As it came to pass, the 1940 Summer Olympic Games in Tokyo never materialized. In fact, the Olympic Winter and Summer games wouldn’t be held again until 1948, after World War 2 had been concluded for some three years.
But in 1938, almost three years before they were to take place, debate had begun over whether or not the U.S. should participate or boycott the games, owing to the increasingly hostile world situation. And that by 1940 many wondered if the situation would be better or worse than it was in January of 1938. Although there was much drum-beating going on over the increasing possibility of war, the only place where fighting was actively taking place was Spain. There were rumors of trouble between China and Japan, but many felt whatever hostilities occurred, they would be well over by 1940.

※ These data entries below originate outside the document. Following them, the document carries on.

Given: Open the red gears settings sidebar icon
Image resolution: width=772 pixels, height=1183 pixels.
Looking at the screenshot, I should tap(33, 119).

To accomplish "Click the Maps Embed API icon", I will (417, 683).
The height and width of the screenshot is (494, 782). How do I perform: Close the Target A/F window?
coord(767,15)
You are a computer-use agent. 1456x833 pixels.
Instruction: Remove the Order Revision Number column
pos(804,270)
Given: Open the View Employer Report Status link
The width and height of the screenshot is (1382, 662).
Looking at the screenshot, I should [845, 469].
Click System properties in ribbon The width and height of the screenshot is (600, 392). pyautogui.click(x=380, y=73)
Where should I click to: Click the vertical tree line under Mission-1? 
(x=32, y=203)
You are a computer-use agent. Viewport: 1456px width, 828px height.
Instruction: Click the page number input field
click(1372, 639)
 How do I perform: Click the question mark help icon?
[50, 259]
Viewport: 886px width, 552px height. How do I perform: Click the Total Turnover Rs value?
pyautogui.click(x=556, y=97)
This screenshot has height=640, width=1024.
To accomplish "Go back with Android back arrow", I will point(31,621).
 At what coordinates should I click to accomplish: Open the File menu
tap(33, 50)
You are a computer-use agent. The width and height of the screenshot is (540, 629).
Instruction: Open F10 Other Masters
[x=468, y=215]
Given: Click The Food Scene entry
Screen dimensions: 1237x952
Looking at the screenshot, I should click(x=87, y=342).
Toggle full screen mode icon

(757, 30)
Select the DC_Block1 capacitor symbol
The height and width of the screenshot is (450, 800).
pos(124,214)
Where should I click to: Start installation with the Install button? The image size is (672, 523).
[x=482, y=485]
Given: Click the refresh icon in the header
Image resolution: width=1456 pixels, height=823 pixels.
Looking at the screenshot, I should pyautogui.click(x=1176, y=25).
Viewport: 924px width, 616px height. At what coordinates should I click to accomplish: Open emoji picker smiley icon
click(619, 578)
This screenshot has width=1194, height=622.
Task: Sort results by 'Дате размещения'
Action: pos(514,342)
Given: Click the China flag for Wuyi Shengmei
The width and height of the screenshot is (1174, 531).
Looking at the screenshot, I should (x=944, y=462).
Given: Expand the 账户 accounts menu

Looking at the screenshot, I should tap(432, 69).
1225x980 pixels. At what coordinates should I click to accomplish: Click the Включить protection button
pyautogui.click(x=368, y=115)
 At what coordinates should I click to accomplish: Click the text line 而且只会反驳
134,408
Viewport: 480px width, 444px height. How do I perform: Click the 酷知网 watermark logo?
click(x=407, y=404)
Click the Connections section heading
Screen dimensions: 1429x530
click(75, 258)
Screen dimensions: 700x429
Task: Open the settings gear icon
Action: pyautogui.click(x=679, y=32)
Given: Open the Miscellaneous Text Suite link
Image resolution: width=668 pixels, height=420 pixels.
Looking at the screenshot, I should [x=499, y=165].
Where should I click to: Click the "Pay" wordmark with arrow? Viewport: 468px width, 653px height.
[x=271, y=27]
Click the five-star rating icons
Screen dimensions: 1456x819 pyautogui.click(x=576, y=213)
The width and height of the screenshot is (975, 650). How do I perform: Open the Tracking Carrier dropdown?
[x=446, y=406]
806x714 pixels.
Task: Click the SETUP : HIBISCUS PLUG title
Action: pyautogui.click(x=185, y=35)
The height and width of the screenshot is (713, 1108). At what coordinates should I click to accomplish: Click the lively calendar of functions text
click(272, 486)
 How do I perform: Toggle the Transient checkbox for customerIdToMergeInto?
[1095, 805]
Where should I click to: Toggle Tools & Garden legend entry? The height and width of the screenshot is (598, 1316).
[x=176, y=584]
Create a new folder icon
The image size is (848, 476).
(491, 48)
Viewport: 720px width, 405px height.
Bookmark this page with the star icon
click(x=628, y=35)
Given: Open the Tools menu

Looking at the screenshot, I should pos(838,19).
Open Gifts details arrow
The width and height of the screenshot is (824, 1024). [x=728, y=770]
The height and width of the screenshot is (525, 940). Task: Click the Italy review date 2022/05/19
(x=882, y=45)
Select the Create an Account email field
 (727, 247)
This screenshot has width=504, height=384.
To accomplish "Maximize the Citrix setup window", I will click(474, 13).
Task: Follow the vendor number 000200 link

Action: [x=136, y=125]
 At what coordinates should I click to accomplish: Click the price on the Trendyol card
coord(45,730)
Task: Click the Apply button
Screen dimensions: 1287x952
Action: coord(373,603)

And so the debate was whether or not The Olympics should be viewed as pure sport or as a forum for political views. Many felt that, whatever was going on in the world, what was going on in the Olympic stadium was safe-haven, immune to political causes or sides and that the countries considering boycotting the games were not acting in the spirit of the Olympics and were doing the sports world an enormous disfavor.
But the decision was made on September 1, 1939 – before that, because Japan invaded Manchuria, the Olympic games wouldn’t be held in Tokyo as they were planned, but in Helsinki, Finland the runner-up city selected by the IOC.
So the question of whether or not it was morally right to refuse sending athletes to the Olympic games was very much a hot-button topic in 1938. This broadcast commentary, by the celebrated Dutch-American historian, author and journalist H.W. van Loon was very much on the side of having the U.S. participate in the games despite sentiments that it would be a bad political move on our parts.
But fate stepped in anyway and War took over the conversation a year later.
It’s interesting to note that we’ve had other occasions to cancel our participation in the Olympics – and the arguments are still pretty much the same, then as now. But in 1938 we were a different world.